Elsevier

Physica B: Condensed Matter

Volume 405, Issue 15, 1 August 2010, Pages 3096-3100
Physica B: Condensed Matter

Sonochemical synthesis, characterization and thermal and optical analysis of CuO nanoparticles

https://doi.org/10.1016/j.physb.2010.04.021Get rights and content

Abstract

Nanoparticles of CuO were prepared by a novel sonochemistry route from copper acetate and sodium hydroxide in the presence of polyethylene glycol (PEG), polypropylene glycol (PPG) and polyvinyl alcohol (PVA). Variations in several parameters and their effects on the structural properties of nanoparticles (particle size and morphology) were investigated. 0.05 M solution of copper acetate in the presence of PEG gave the best results. The characterizations were carried out by X-ray diffraction (XRD), scanning electron microscopy (SEM), IR spectroscopy, thermal gravimetry analysis and differential thermal analysis (TGA/DTA).

Introduction

Ultrasonic irradiation has proven to be a versatile and promising tool for the development of new processes in the chemical industry [1], [2]. Its unique character predominantly arises from acoustic cavitations, i.e. the growth and subsequent adiabatic collapse of a microscopic cavity in a liquid, leading to a momentary increase in temperature and pressure.
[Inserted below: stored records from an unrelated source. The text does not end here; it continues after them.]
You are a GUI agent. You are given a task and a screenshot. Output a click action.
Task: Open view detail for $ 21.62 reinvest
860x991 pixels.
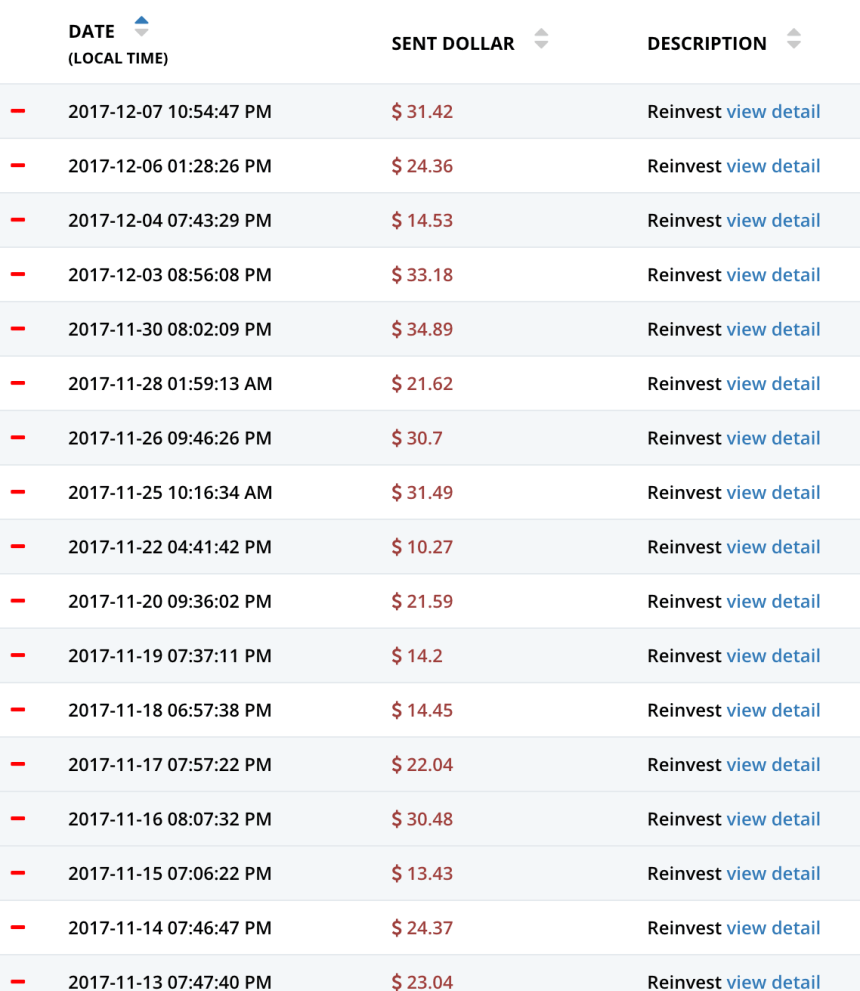coord(773,384)
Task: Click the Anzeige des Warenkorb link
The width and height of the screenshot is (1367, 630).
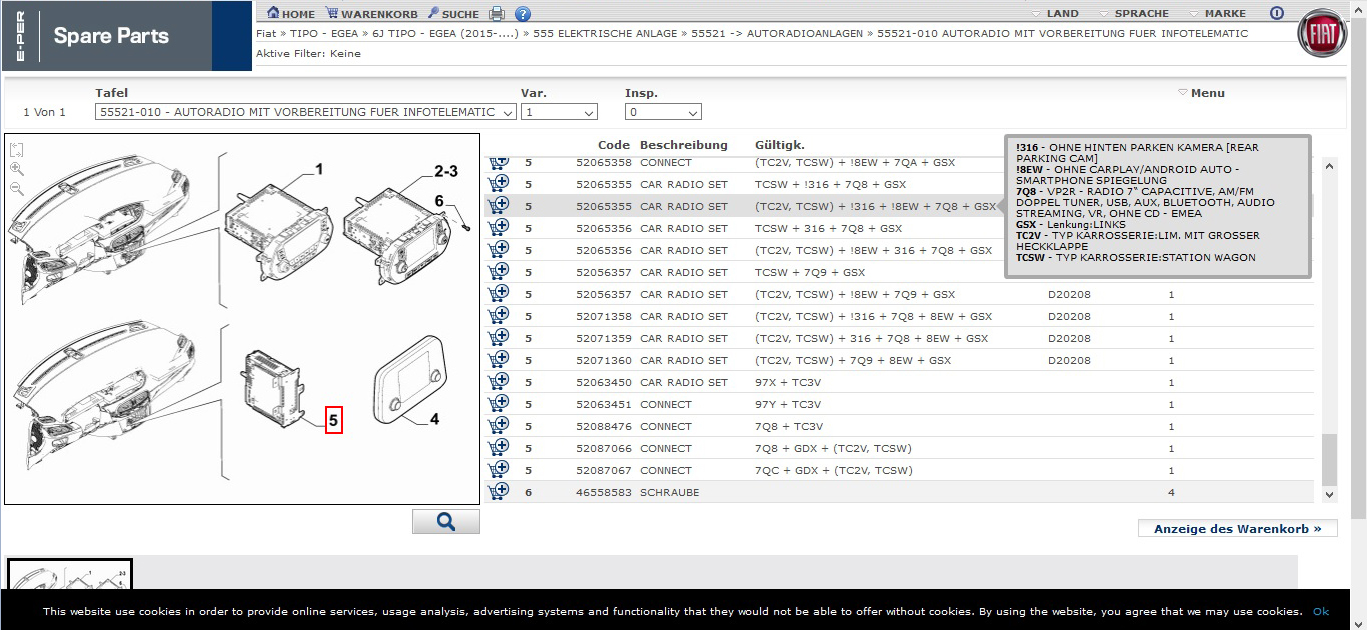Action: click(x=1237, y=528)
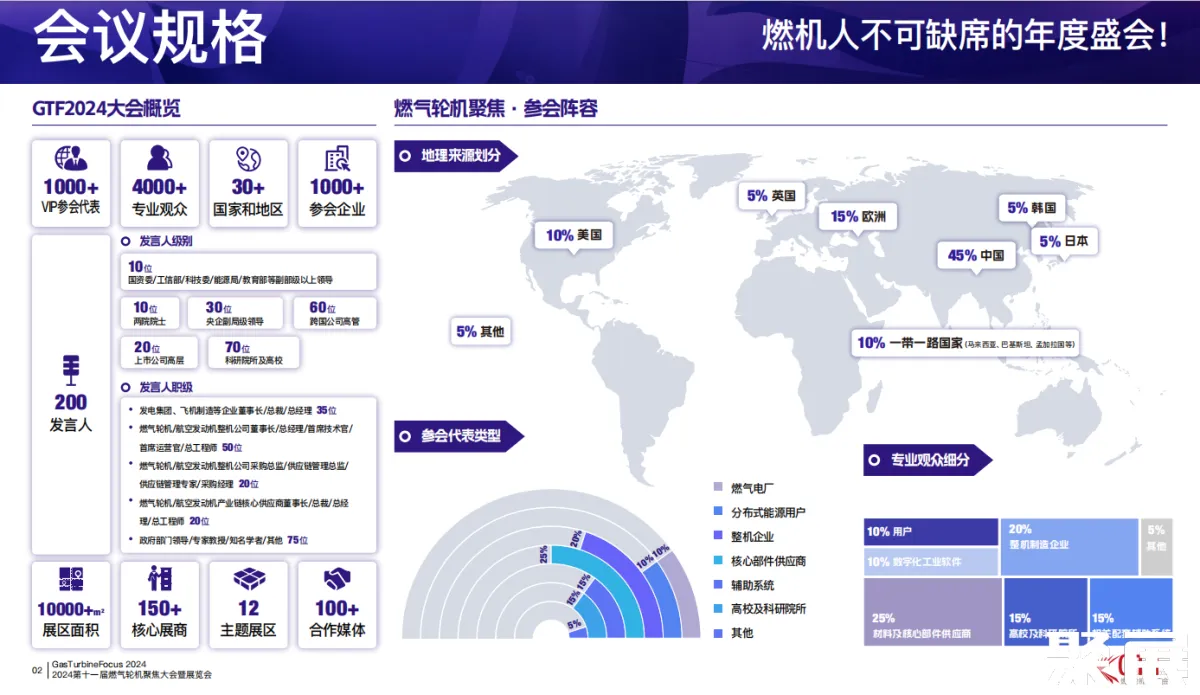This screenshot has width=1200, height=695.
Task: Click the 地理来源划分 section header
Action: [x=455, y=156]
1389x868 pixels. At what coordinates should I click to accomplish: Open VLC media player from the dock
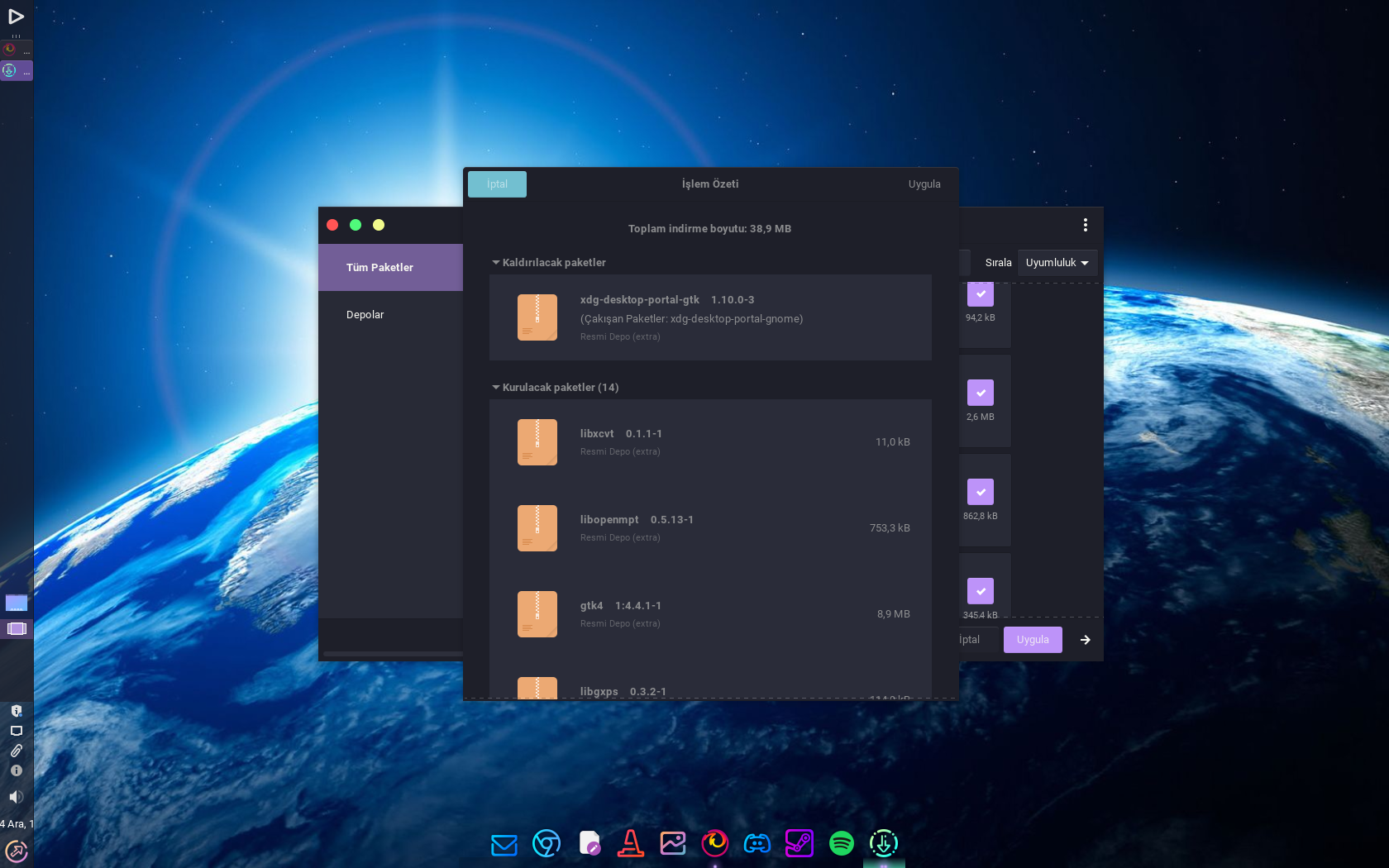pos(631,843)
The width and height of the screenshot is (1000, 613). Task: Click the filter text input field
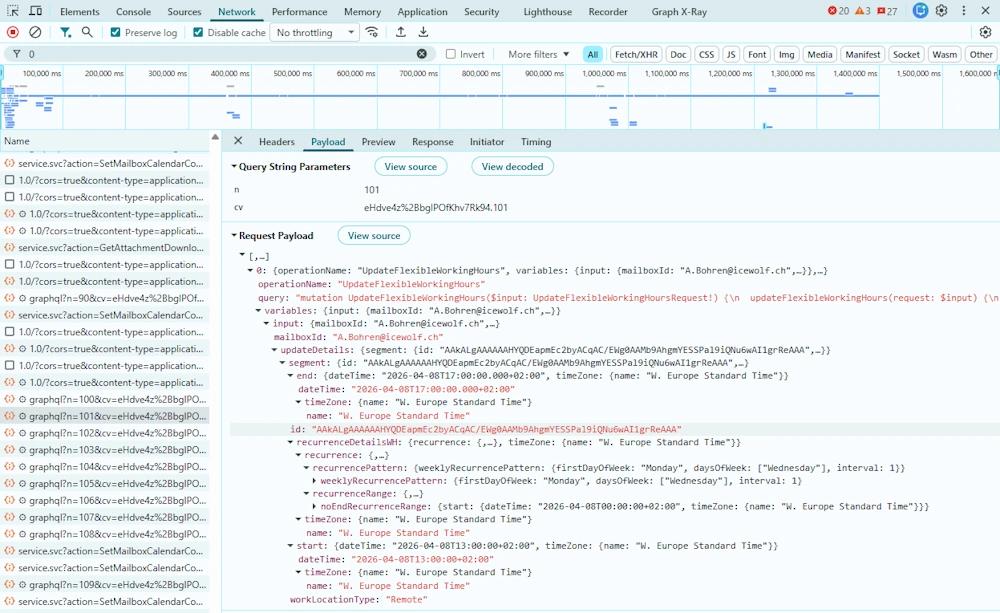[x=220, y=54]
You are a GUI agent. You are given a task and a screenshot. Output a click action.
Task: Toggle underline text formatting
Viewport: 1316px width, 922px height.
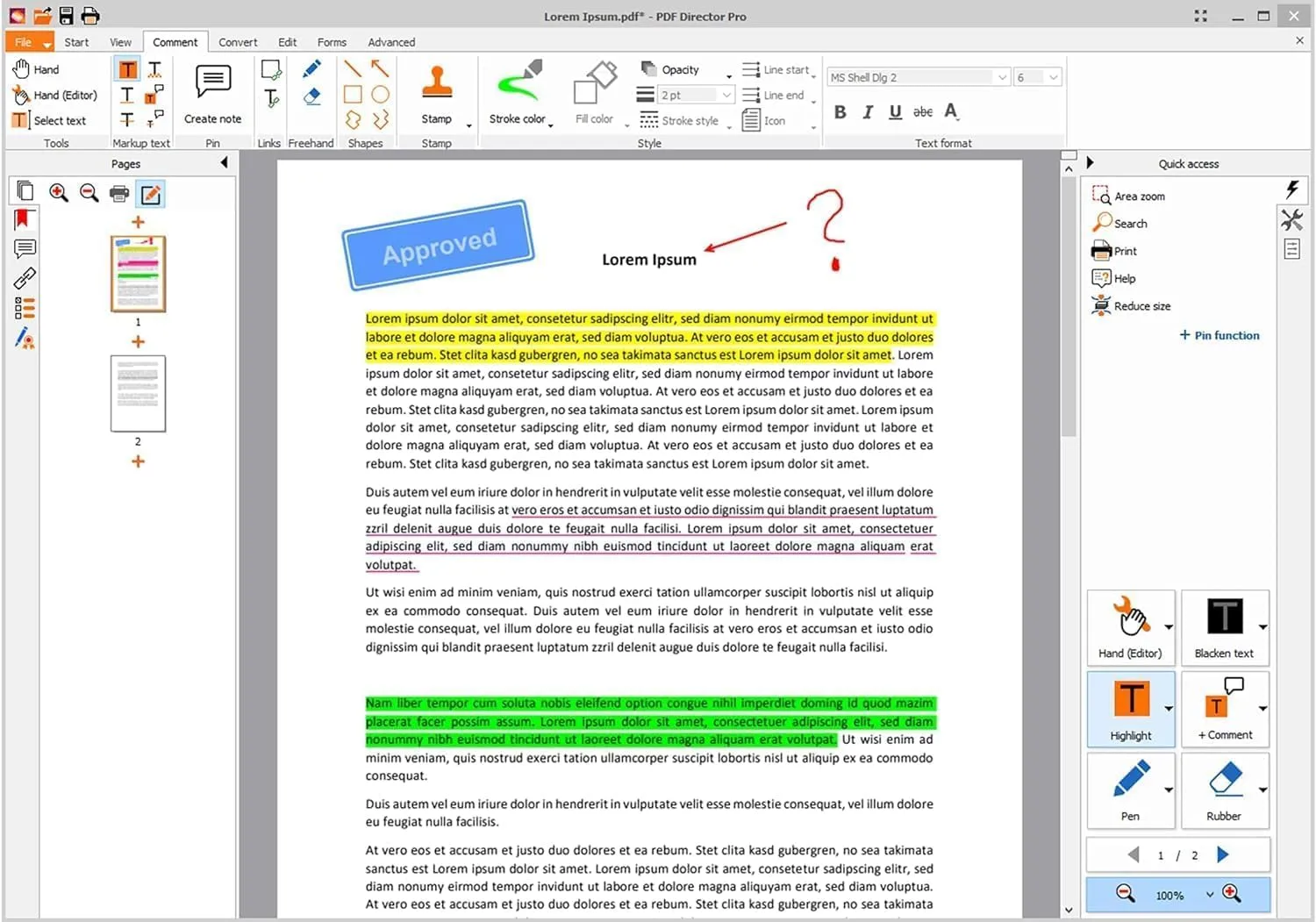pos(895,111)
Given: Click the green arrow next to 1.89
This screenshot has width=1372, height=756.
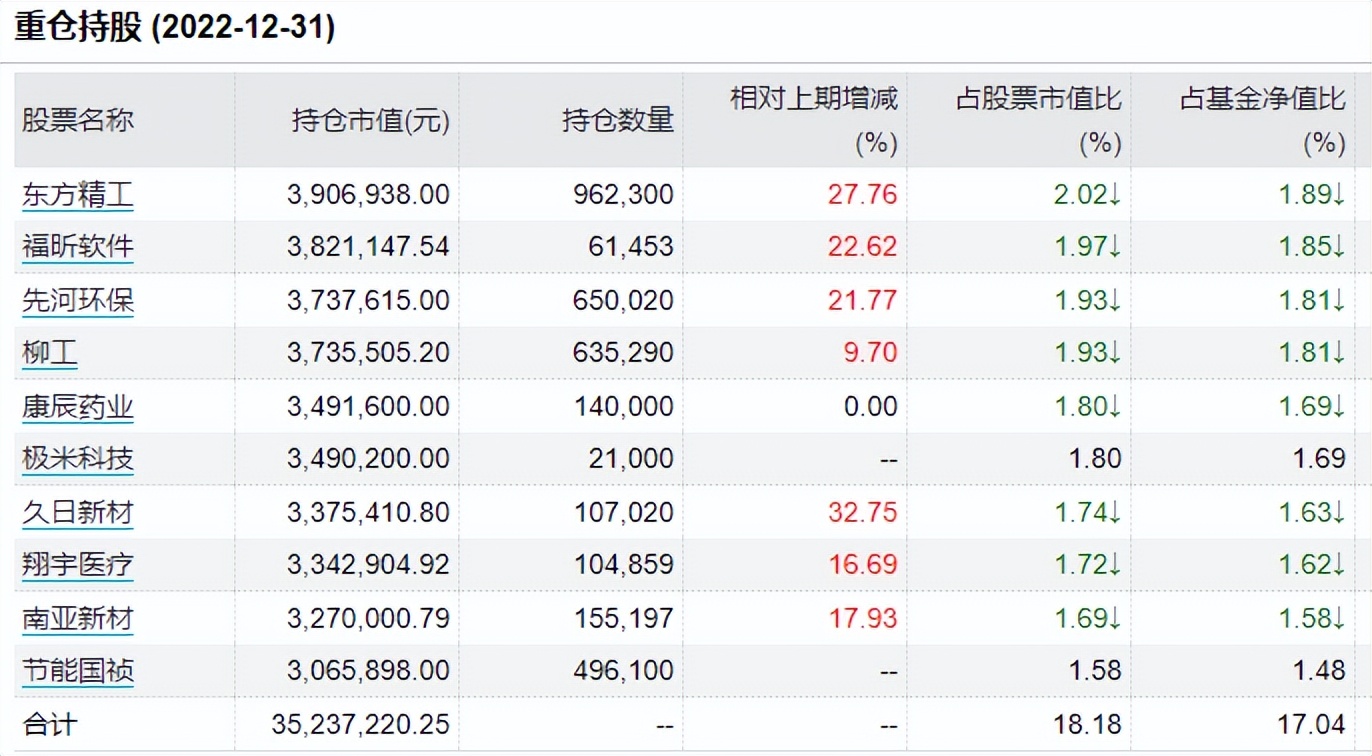Looking at the screenshot, I should coord(1341,195).
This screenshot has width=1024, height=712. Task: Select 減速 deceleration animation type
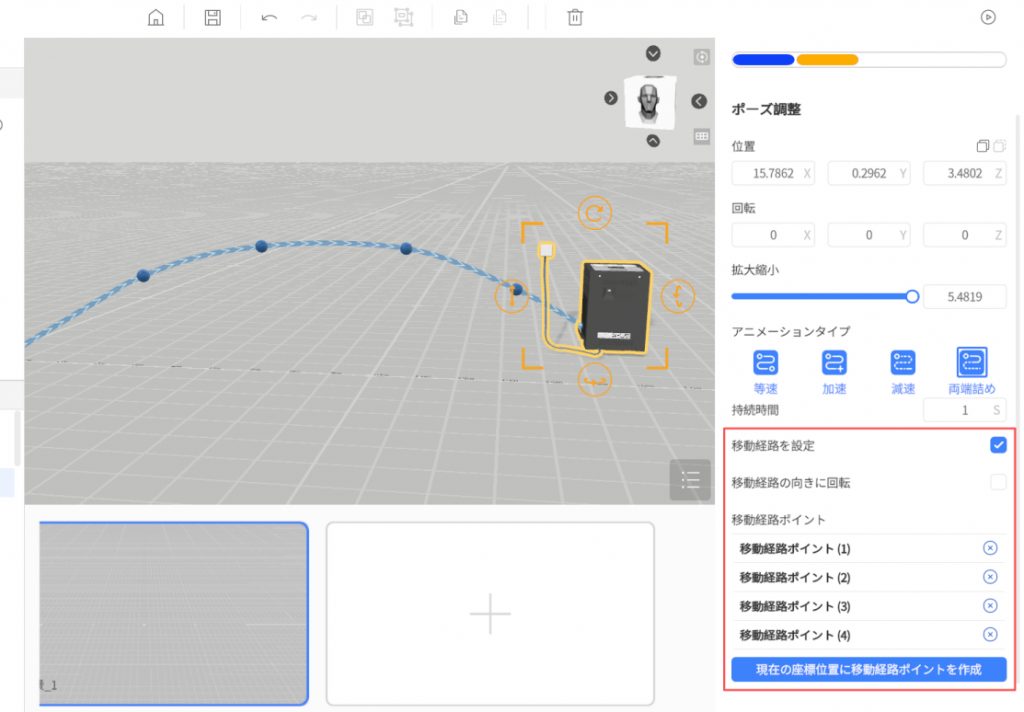coord(903,363)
These extreme local conditions can cause bond breakage and free radical formation, thereby providing an alternative route for inducing chemical reactions (sonochemistry).

It seems evident to increase the sound field intensity to enhance sonochemical reaction rates. The intensity can be increased either by reducing the radiating surface area or by increasing the power supplied to the system. In case of an existing experimental set-up, the power input is generally used to adjust the acoustic intensity. It has been reported that the sonochemical decomposition of organic solutes and the oxidation of potassium iodide increase linearly with increase in acoustic intensity, using low-frequency ultrasound (20–60 kHz) of relatively low intensity. At high intensities, however, an increase in intensity leads to a relatively small increase or even a decrease in the sonochemical efficiency [3], [4], [5], [6], [7]. Wu et al. have even demonstrated that in a single experimental set-up, the dependency on acoustic intensity can vary for different reactions [8]. Several explanations have been proposed in the literature to account for the remarkable effect of intensity. Increasing the power input, the sound field penetrates further into the liquid and, consequently, the sonochemical active zone covers a larger region. This effect has been confirmed by previously reported sonogenerated chemiluminescence studies [9], [10], [11]. On the contrary, the increased number of cavitation bubbles can absorb and scatter the sound wave, consequently weaken the acoustic field substantially (shielding) [12], [13].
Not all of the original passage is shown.